Re: Excessive page cache occupies DMA32 memory

[Date Prev][Date Next][Thread Prev][Thread Next][Date Index][Thread Index]

 



Adding ath/mhi and dma API developers to the discussion.

On 7/22/25 10:32 AM, Greg KH wrote:
> On Mon, Jul 21, 2025 at 06:13:10PM +0100, Matthew Wilcox wrote:
>> On Mon, Jul 21, 2025 at 08:03:12PM +0500, Muhammad Usama Anjum wrote:
>>> Hello,
>>>
>>> When 10-12GB our of total 16GB RAM is being used as page cache
>>> (active_file + inactive_file) at suspend time, the drivers fail to allocate
>>> dma memory at resume as dma memory is either occupied by the page cache or
>>> fragmented.

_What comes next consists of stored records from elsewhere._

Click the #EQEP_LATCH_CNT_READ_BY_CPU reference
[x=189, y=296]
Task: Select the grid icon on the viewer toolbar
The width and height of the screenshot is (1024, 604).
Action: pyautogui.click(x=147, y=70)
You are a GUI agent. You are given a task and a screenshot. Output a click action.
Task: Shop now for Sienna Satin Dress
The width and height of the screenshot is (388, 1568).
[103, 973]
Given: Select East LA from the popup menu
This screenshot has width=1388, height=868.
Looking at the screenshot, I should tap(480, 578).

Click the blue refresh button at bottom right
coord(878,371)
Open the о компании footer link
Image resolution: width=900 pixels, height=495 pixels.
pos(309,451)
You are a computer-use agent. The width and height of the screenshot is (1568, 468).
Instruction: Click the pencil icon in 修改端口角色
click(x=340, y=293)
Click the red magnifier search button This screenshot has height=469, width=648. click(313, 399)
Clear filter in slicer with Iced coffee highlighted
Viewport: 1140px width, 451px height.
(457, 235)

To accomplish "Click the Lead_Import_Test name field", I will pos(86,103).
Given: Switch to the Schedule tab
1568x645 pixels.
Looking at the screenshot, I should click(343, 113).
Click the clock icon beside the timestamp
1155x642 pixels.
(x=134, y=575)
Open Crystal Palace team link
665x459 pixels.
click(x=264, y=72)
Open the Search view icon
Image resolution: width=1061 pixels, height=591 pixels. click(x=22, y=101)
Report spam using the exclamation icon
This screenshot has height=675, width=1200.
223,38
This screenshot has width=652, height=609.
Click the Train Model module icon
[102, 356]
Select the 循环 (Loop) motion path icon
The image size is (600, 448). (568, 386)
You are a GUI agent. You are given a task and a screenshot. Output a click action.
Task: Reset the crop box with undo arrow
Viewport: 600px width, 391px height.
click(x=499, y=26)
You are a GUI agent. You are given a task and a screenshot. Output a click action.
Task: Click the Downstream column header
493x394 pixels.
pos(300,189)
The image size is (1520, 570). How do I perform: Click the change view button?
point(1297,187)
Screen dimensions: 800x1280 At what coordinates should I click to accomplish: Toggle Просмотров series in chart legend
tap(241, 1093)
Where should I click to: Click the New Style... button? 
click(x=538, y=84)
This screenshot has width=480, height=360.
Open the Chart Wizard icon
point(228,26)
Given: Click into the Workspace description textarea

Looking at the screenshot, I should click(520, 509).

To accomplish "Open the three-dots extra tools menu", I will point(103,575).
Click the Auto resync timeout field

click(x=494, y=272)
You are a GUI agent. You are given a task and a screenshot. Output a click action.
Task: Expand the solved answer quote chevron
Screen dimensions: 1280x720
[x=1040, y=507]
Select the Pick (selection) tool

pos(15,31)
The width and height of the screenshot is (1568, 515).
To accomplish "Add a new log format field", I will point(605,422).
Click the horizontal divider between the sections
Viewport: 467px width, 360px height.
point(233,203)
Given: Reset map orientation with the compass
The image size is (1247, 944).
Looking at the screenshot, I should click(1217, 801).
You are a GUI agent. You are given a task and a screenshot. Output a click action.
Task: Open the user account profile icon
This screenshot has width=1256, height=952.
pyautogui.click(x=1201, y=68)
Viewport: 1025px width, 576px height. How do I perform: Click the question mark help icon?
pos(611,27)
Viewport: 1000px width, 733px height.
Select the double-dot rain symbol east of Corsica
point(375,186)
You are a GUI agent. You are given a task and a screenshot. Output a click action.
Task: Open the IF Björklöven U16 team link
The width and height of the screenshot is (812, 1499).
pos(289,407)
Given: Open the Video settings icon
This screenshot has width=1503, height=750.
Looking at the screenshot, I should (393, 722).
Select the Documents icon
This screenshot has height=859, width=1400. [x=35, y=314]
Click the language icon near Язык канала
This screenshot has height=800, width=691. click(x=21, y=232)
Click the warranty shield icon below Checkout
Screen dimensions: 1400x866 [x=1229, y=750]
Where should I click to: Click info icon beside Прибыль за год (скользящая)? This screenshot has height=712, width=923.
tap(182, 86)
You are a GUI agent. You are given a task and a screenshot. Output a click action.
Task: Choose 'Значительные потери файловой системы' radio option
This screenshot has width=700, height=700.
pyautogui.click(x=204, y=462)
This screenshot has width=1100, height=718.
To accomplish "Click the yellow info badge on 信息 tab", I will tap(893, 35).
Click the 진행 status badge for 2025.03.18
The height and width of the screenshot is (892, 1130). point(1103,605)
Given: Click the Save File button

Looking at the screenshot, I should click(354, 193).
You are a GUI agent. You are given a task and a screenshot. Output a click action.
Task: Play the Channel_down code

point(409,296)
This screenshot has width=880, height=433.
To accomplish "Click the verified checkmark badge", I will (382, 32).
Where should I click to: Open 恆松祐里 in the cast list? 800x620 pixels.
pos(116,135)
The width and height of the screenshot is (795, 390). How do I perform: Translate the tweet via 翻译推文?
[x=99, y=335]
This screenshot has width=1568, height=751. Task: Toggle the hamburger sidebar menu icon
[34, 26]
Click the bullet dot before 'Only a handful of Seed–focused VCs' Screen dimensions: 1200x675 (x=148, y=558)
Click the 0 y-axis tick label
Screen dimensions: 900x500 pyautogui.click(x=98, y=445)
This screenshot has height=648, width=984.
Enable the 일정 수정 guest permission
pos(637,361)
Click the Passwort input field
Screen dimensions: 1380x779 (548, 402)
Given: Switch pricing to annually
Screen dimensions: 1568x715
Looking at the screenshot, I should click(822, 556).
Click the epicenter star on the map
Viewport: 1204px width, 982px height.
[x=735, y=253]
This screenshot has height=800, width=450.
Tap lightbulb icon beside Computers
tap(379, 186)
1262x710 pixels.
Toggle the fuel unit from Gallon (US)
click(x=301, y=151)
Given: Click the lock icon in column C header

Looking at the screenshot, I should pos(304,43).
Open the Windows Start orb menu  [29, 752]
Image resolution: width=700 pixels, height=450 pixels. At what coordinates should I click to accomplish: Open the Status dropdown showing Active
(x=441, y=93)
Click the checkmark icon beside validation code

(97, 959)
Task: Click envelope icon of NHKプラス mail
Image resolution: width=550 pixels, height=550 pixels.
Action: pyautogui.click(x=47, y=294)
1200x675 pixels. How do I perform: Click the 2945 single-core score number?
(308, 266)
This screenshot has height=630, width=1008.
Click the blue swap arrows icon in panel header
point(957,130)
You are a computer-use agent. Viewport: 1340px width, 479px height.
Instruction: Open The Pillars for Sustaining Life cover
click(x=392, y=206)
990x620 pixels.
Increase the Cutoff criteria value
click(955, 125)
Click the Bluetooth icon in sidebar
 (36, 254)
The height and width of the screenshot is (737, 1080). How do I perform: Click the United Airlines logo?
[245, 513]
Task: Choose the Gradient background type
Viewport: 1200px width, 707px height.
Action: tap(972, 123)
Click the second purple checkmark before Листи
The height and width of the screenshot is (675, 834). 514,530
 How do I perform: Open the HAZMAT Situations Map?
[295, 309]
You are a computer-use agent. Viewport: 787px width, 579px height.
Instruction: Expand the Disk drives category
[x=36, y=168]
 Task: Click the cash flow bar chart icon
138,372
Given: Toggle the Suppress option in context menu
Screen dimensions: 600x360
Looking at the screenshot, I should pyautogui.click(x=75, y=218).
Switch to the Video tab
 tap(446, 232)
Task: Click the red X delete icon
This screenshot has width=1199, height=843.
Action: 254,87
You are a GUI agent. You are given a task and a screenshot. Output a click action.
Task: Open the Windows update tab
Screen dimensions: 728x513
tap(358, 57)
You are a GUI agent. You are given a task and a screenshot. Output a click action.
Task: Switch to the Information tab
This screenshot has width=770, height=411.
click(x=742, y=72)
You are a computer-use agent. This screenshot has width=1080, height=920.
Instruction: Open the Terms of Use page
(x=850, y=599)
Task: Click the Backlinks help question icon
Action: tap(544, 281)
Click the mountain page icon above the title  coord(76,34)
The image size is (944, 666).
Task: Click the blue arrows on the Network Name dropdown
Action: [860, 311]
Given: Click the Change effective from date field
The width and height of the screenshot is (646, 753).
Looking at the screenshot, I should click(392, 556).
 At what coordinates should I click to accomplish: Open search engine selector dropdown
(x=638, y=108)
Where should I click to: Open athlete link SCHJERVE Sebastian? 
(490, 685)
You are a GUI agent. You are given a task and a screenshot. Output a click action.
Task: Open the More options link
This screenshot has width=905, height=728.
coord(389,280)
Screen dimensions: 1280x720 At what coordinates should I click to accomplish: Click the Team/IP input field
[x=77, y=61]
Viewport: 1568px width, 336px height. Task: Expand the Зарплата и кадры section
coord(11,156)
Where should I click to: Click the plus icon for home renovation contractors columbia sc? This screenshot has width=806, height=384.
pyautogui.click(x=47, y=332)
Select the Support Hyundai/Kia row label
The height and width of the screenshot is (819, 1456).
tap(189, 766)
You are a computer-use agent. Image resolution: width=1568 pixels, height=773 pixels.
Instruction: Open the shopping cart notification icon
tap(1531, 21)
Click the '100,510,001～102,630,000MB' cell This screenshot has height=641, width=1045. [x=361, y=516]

Example:
>>>
>>> kworker/u33:5: page allocation failure: order:7, mode:0xc04(GFP_NOIO|GFP_DMA32), nodemask=(null),cpuset=/,mems_allowed=0
>>
>> Just to be clear, this is not a page cache problem.  The driver is asking
>> us to do a 512kB allocation without doing I/O!  This is a ridiculous
>> request that should be expected to fail.
>>
>> The solution, whatever it may be, is not related to the page cache.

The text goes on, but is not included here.